Lynne Cheney, former chair of the National Endowment for the Humanities, in 1994 launched an attack on the group then developing National History Guidelines for the schools. In an editorial page article in the Wall Street Journal, Cheney described the proposed history standards as a “grim and gloomy” portrayal of American history.
“Imagine an outline for teaching American history,” Cheney wrote, “in which George Washington makes only a fleeting appearance and is never described as our first president. Or in which the founding of the Sierra Club and the National Organization for Women are considered noteworthy events, but the first gathering of the U.S. Congress is not.”
Cheney continued to fight for truthful portrayals of the glorious events leading to the adoption of our Constitution, when she served on the Bicentennial Commission on the U.S. Constitution in the mid-1980s. I was proud to serve with her at the time.
In their new study, the National Association of Scholars found only one in 75 top universities required students to study western civilization. In 1964, more than half required students take a two-semester course covering the history of western civilization from Greece to the modern era.

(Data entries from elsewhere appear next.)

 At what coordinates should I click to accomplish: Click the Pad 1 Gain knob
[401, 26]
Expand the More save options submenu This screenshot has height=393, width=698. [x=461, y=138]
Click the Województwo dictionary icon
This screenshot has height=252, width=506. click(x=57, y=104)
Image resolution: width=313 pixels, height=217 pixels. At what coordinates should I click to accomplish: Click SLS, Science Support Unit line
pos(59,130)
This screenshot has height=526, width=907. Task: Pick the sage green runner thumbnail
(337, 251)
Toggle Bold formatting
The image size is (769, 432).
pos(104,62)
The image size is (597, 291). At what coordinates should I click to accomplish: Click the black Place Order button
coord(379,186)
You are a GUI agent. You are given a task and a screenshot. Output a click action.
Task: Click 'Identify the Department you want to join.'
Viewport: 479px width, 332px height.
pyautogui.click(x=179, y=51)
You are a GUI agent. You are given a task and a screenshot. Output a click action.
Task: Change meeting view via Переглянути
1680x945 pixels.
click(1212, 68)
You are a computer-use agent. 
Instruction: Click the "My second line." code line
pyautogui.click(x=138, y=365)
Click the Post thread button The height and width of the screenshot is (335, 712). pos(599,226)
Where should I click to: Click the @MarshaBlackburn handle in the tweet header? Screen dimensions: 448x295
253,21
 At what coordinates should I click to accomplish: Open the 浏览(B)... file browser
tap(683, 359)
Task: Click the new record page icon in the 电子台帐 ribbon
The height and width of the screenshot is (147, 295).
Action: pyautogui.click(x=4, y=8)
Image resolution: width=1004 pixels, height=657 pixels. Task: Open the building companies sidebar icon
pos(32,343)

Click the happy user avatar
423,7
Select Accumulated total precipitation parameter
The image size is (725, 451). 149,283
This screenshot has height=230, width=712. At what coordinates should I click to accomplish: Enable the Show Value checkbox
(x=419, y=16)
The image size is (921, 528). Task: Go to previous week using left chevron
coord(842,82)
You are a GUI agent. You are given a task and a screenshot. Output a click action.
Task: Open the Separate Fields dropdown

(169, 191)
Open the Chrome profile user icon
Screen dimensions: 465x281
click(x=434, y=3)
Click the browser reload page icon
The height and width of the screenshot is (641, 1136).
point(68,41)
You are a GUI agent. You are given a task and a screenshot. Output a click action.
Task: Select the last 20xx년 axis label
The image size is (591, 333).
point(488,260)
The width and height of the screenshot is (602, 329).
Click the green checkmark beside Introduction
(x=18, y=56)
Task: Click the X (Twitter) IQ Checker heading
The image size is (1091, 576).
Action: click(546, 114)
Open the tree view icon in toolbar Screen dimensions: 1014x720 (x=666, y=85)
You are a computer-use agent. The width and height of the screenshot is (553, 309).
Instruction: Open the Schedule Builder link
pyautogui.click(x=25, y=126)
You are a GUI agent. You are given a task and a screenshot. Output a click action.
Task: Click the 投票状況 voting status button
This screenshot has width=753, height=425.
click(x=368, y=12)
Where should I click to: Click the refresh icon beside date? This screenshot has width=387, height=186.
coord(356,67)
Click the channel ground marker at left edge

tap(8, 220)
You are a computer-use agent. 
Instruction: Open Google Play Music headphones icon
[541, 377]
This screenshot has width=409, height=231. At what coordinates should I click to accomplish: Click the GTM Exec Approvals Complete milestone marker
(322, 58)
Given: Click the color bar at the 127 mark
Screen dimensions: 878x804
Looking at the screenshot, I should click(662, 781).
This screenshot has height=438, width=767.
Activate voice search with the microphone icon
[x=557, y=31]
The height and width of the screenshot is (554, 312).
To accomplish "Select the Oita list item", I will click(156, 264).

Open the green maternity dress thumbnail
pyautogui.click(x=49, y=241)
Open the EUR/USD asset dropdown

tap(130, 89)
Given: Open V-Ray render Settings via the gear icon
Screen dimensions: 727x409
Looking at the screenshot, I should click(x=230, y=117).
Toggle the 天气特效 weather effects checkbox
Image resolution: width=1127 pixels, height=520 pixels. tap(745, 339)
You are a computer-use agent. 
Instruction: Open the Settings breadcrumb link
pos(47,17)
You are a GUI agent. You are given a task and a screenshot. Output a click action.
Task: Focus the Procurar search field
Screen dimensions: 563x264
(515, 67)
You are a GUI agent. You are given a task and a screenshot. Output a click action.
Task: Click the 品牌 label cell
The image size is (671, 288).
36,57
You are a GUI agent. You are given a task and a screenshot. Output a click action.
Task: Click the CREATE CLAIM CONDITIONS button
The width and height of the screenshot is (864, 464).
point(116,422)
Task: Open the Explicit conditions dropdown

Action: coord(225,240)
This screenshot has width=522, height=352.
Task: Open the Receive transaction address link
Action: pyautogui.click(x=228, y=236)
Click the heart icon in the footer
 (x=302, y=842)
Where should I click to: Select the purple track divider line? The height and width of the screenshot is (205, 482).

The other half of the universities had required courses guaranteeing that students understood the history of their society.
The American Council of Trustees and Alumni, asking “What Will They Learn,” found that only 20 percent of universities require students to take a U.S. government or history course. Only 5 percent make students take an economics class. The Council said schools should expect graduates to be competitive in the world.
When parents write checks for $20,000 or more a year for college, they expect a young person to be equipped for a job. But Obamanomics has slammed the door on that prospect for many. Most thinking parents also expect the schooling would yield not only an ability to read and write but also some knowledge of history and politics. The widespread political ignorance was shown in 2008 in the election of Obama.
The National Association of Scholars said young people “are no longer learning about their civilization’s great story, its triumphs, its vicissitudes, and its singular role in transforming the human condition. What is the future of a civilization whose heirs have largely become blinded to its history?” it asked rhetorically.
The widespread emphasis on ‘multiculturalism’ is no answer. Historical scholarship, including our knowledge of interactions with other civilizations and cultures would probably have to be included. “The Vanishing West offers 23 recommendations aimed at better studying the problem and rebuilding the curriculum.
Today, at too many colleges thematic fields can include “comparative colonialism,” “gender and sexuality,” “law and society,” “race and ethnicity,” “urban history,” “Africa and the Diaspora,” and “The Border/LaFrontera.” Often no requirements are specified within the concentration or the field of study, leaving student discretion in choosing such courses as “American Sexual Histories,” “Sex, Lies, and Diaries,” or “Elvis, Dylan and Postwar America.”
Certainly as disturbing as the disappearance of the study of the Western ascent toward liberty is the reality that 1960s terrorist Bill Ayers, leader of the Weather Underground, the communist revolutionary group, and former professor at the University of Illinois, was a mentor to Barack Obama.